Flashback to 1961 Cuba. When Fidel Castro was cementing his hold on the island, he, too, created a Ministry of Internal Trade, known by the acronym MINCIN.
As the faithful follower of any directive that comes from Havana, no matter how foolish or destructive, Maduro has even copied to a T the name of the ministry responsible for controlling Cubans’ meager diet.
If Maduro’s ministry is like Castro’s, Venezuelans should prepare for food rationing, ration cards and long lines for bread and eggs. Basically, Cuba’s ministry oversaw the collapse of the nation’s food industry. It could be ditto for Venezuela.
Many economists have warned that the economic program of the Chavista leader will exacerbate the crisis in Venezuela. According to IMF estimates, inflation this year will reach an appalling 1,000,000 percent.
Maduro said that 72 percent of the population supports his economic recovery program, which includes an increase in taxes and wages and the devaluing the currency 95.8 percent, plus price controls on products. But the percentage of popular support Maduro announced could be questioned in light of the stampede of Venezuelans fleeing to neighboring countries — and other sanctuaries farther away, like South Florida. Between January and July, for example, nearly 150,000 Venezuelans entered Chile.
Chile is the fourth most sought destination in South America for refugees of Venezuela’s economic and social meltdown. Herald columnist Andres Oppenheimer reports today that about 1 million have fled to Colombia alone. Peru has taken in 400,000; and Ecuador, 250,000.
According to the United Nations, 2.3 million Venezuelans have gone abroad. The figure is huge for a country that, until recently, was receiving immigrants.
The United States is giving these destination countries aid to alleviate the impact of immigration, but the task must also be borne by the other governments in the hemisphere. The crisis transcends national borders. It has become a continental problem and should addressed as such.

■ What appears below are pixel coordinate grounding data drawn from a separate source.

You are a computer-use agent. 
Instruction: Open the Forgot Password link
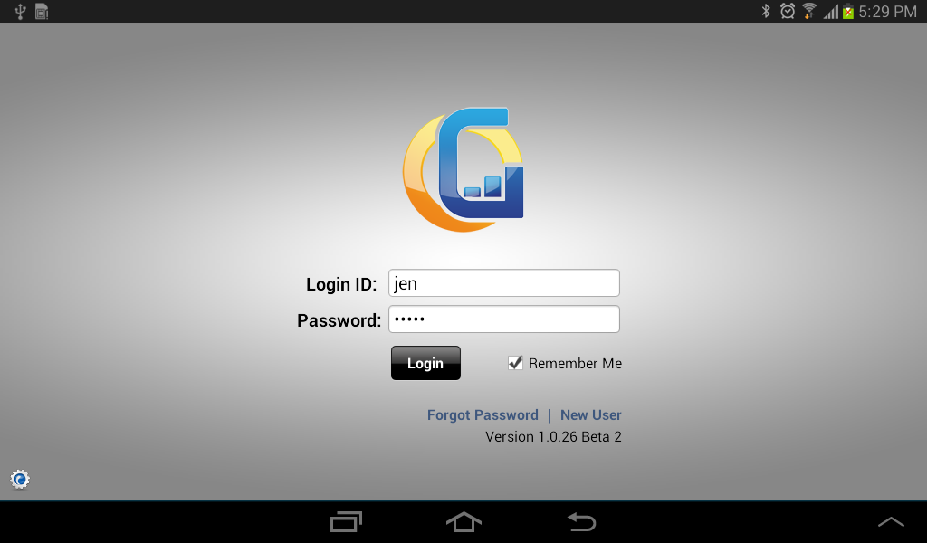(x=483, y=414)
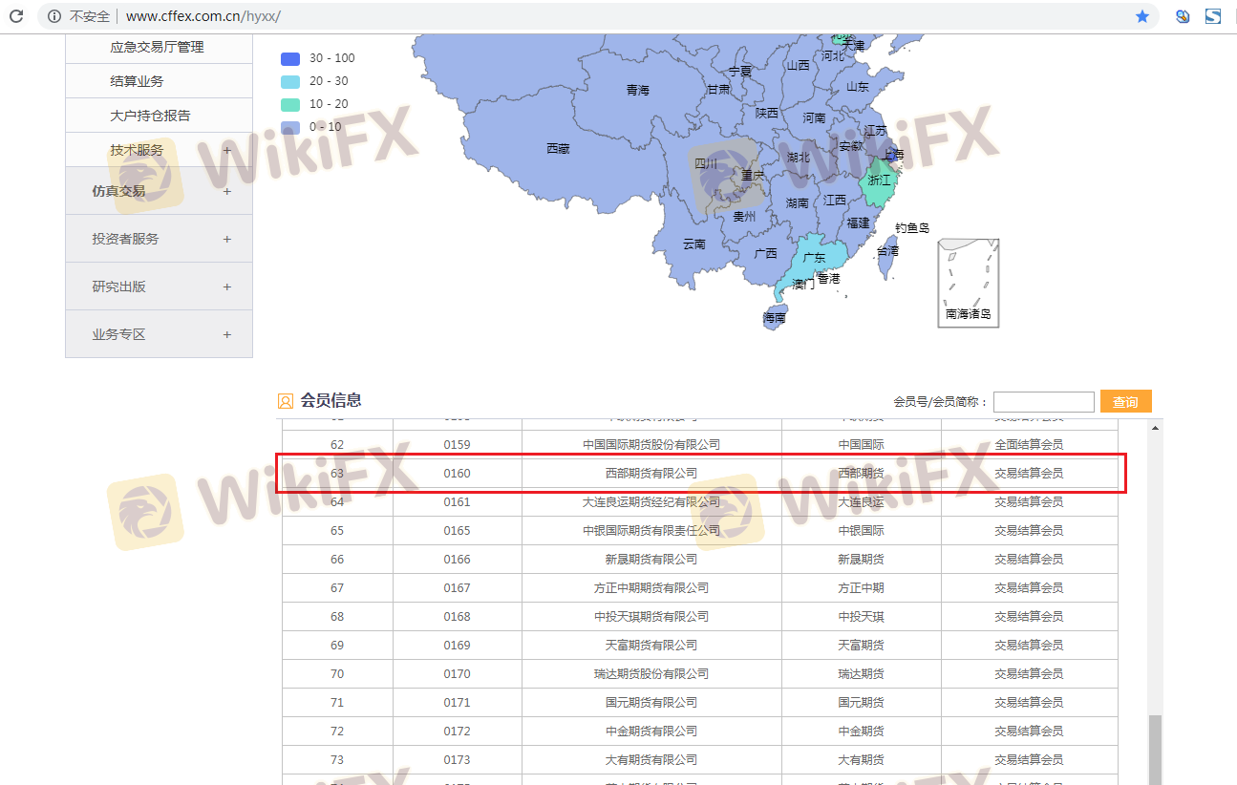1237x785 pixels.
Task: Open 大户持仓报告 in the sidebar menu
Action: 150,116
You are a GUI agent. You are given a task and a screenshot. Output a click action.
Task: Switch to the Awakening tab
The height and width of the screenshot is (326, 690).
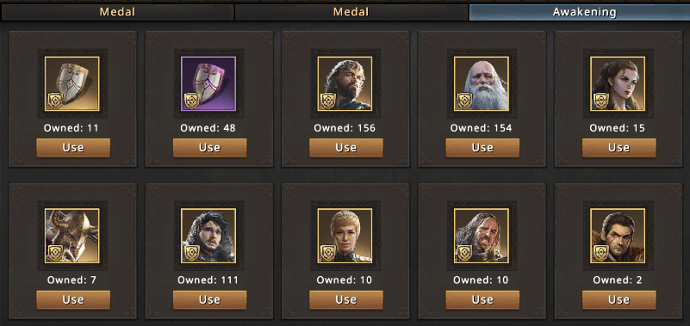point(579,12)
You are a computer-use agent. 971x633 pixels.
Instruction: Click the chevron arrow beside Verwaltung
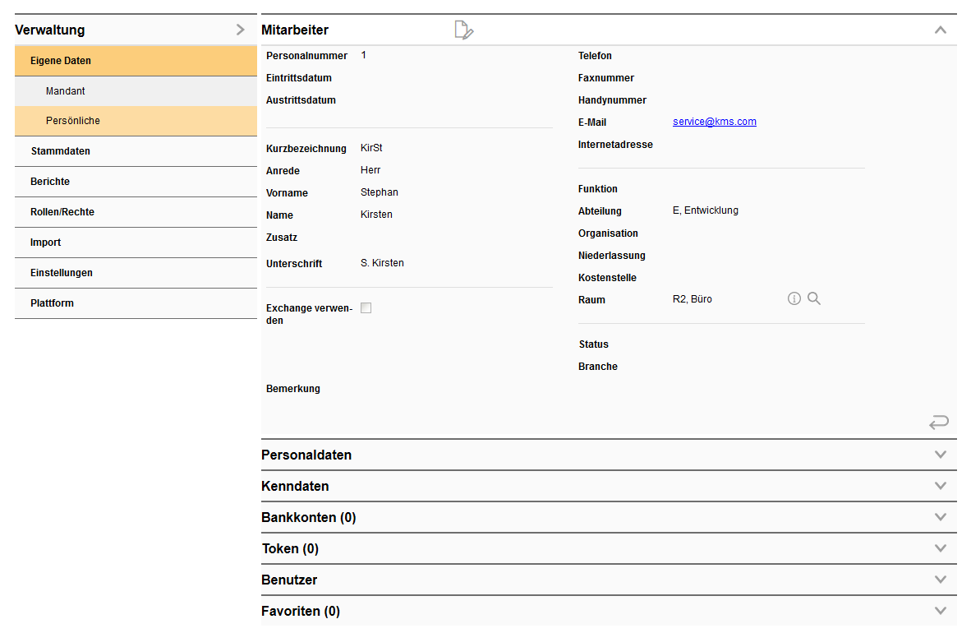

Other countries in the region should support the United States as it exerts pressure on Venezuela. The Organization of American States (OAS) should put the Venezuelan disaster up for discussion, take steps to control the immigration crisis and advocate for the return of democracy to the troubled South American country.
Luis Almagro, OAS secretary general, should provide the resolute leadership needed.

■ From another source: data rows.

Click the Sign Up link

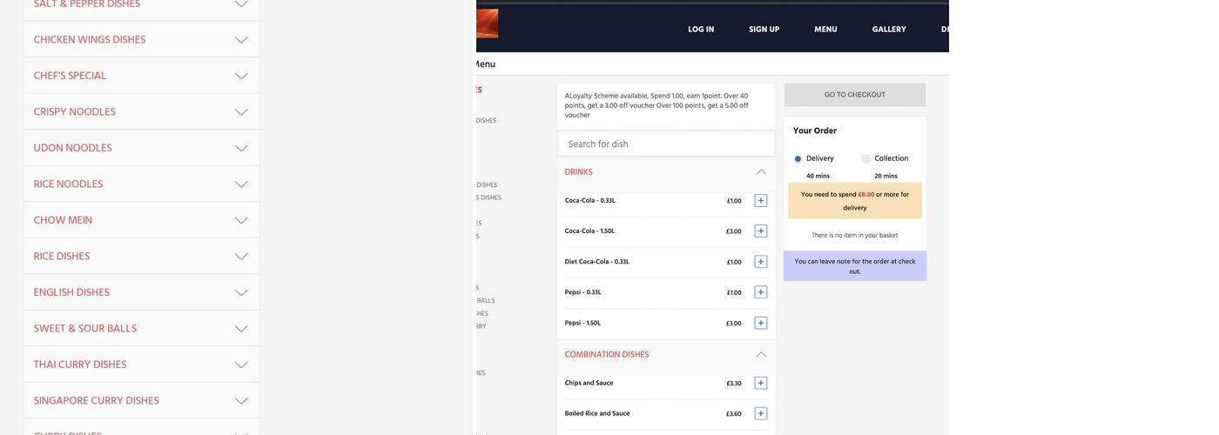click(x=764, y=30)
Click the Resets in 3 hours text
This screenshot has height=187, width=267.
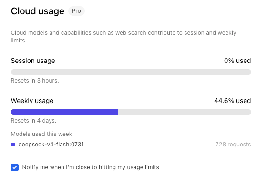[x=35, y=81]
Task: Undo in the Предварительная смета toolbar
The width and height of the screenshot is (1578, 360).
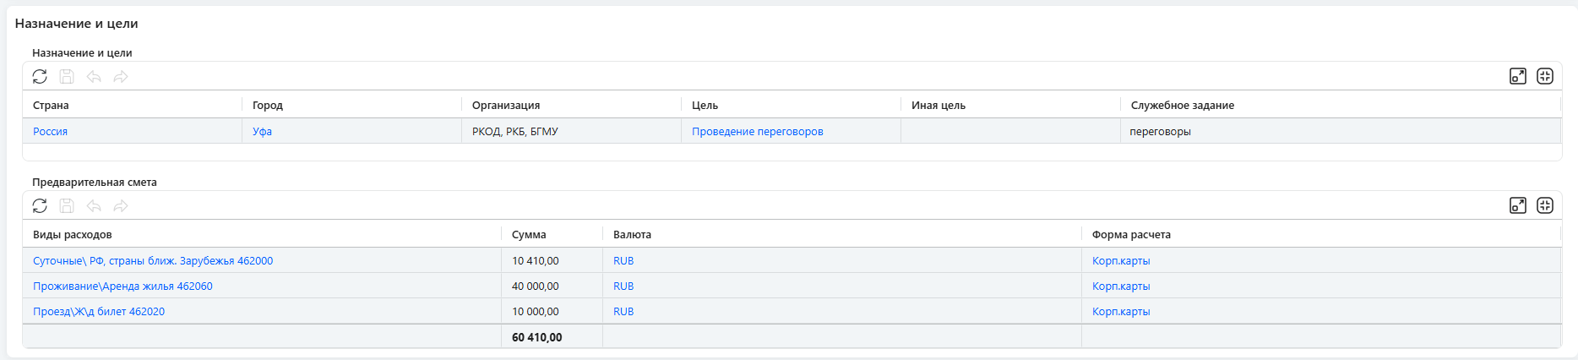Action: tap(94, 206)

By repeating stale, failed formulas of the ailing Cuban economy, such as the creation of the Ministry of Internal Trade, Maduro merely confirms what has been said, facetiously, is the definition of insanity.
As the Venezuelan president’s stubbornness and inconsistency — to say nothing of his brutal authoritarianism — continue to sow misery, the hemispheric community should press for a reasonable and humane solution to a crisis that has spilled over Venezuela’s borders.